▶ _What to produce_: In the forum thread about Machida's takedown defense, how many times was Bader an All-American?

▶ _Text extract_:
-- BEGIN --
Hamill had a good collegiate wrestling career and he's shown that he's a solid MMA wrestler.

Bader was a 2 time all american. He may not have adapted it aswell to MMA as he should have (it's only cos he's not learned how to strike) but i mean he's a good pure wrestler and i don't think he'd have a chance in hell at getting Lyoto down.


----------



## SydneyFC (Sep 9, 2011)

SideWays222 said:


> "So Machida doesnt have great TDD because he gets taken down once!!"
> 
> "No... Machidas TDD has not been great way before that takedown"
> 
> ...


And incoherent idiot is incoherent. What the hell is all that giberish up the top? I certainly never said any of that. Is that meant to be an argument with yourself?

I'm not a troll, and it's nothing personal. Just the way you carry on really irks me.


----------



## Sovereign (Sep 2, 2011)

SideWays222 said:


> You really think so??
> 
> I think anyone that can set a shot up would take Machida down 2 out of 3 times.
> 
> ...


I think you are taking a bit away from Machida here. There is a reason people have difficulty shooting on Machida, and you are partially right, they aren't setting up their shots properly, but the reason they aren't is because Machida is so good at keeping distance, and he is so fast that he can move in and out of your range with ease hit you, and be far enough away from you that if you go for a shot it looks like you are just going for it in desperation when usually something like that would work on an opponent. I would say thats good take down defense in and of itself.

That's the one thing that made the match with Jones so intriguing, would Machida's speed and evasiveness be enough to deal with Jone's reach and raw athleticism. 

I, personally don't think Hendo would even try for a clinch against Machida, honestly, he'd try to stand and bang with him, and if he did try I think he's too slow to be able to land a take down on Machida or even keep him against the fence. Rashad was beaten with an exclamation point last time, and a win over Tito in the second when Lil Nog destroyed him in the first, doesn't convince me he could beat Machida in a rematch, and I think Davis is still an unknown quantity at this point. I guess time will tell, though.


----------



## SydneyFC (Sep 9, 2011)

I'll quit with the personal jabs and leave the thread, but I shall see you soon friend.


----------



## SideWays222 (Sep 9, 2008)

SydneyFC said:


> And incoherent idiot is incoherent. What the hell is all that giberish up the top? I certainly never said any of that. Is that meant to be an argument with yourself?
> 
> I'm not a troll, and it's nothing personal. Just the way you carry on really irks me.


*Facepalm*

No you didnt say it. But its the conversation you got all butt sore about.
-- END --
▶ _Dataset excerpt_:
-- BEGIN --
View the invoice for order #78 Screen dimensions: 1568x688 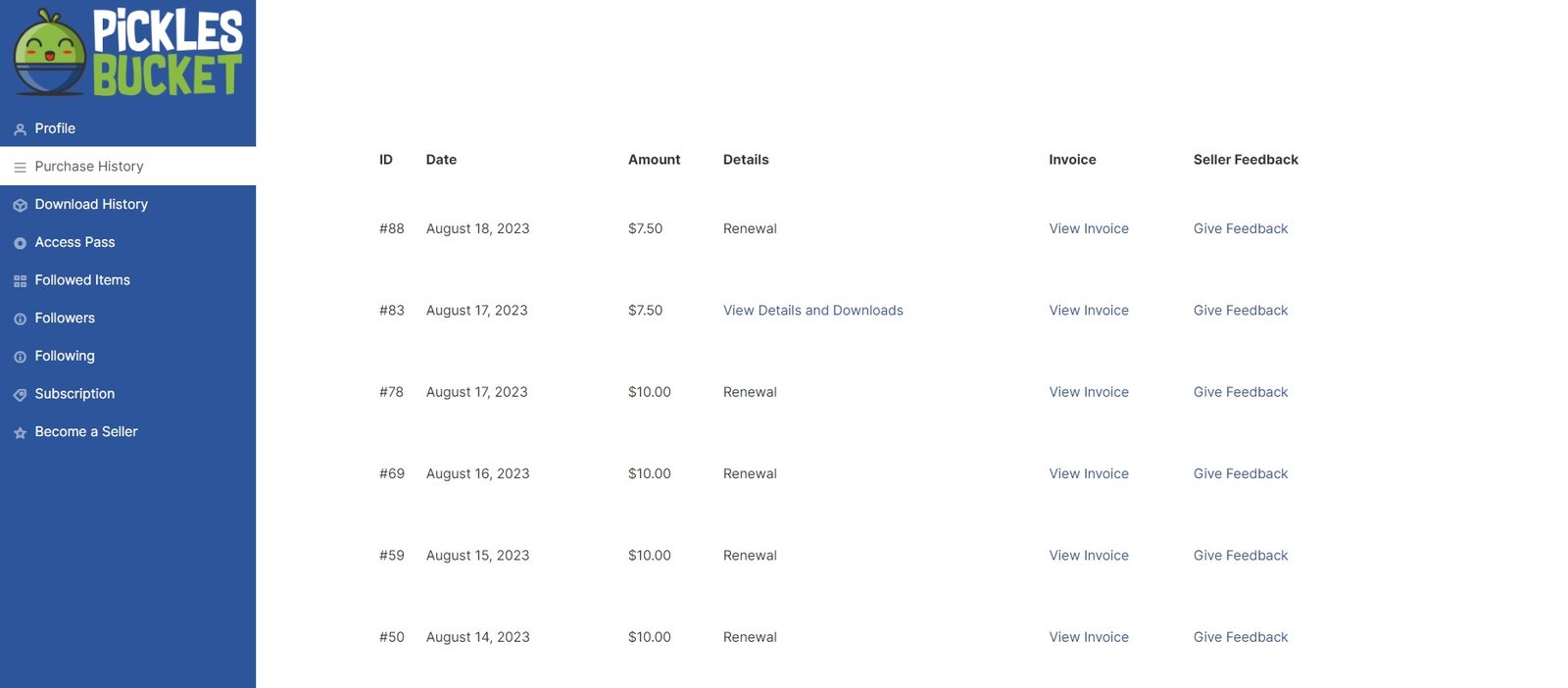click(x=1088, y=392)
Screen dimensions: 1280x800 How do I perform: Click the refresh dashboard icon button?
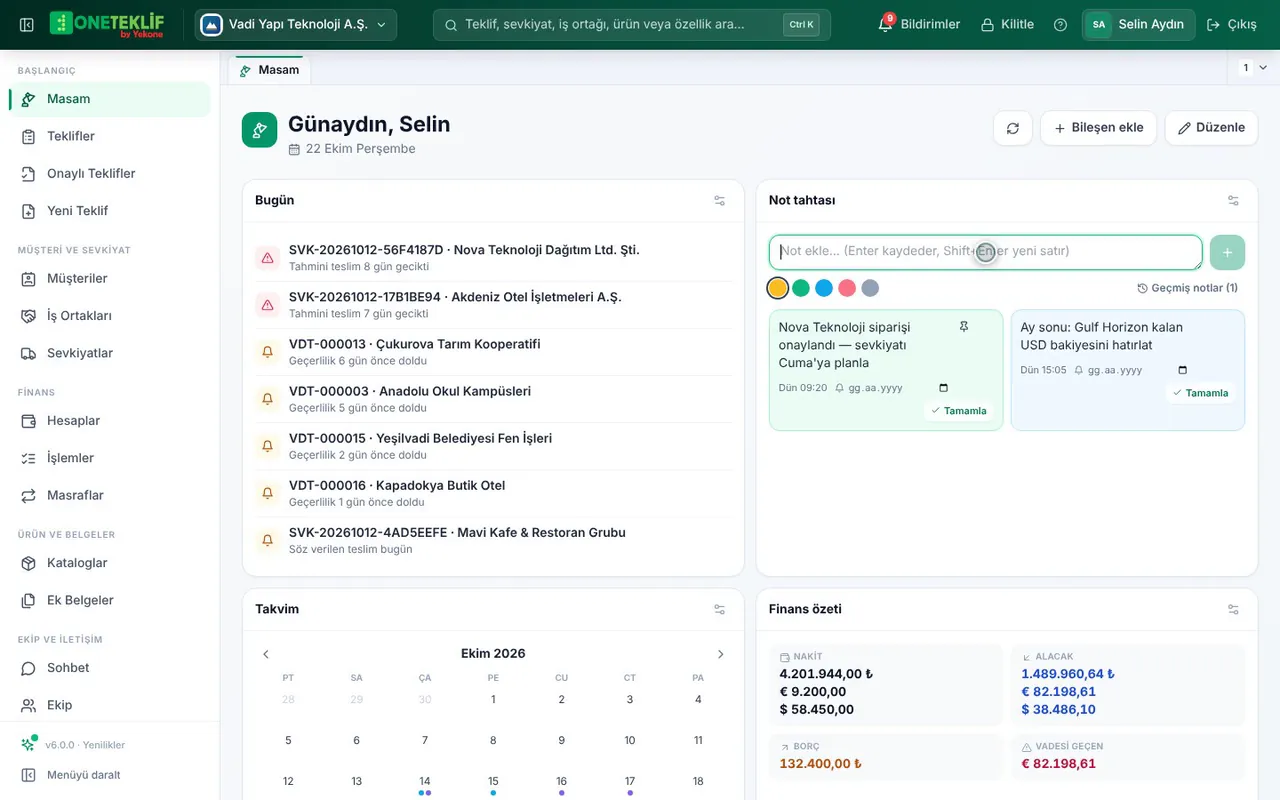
-- END --
▶ _Expected answer_: Two times.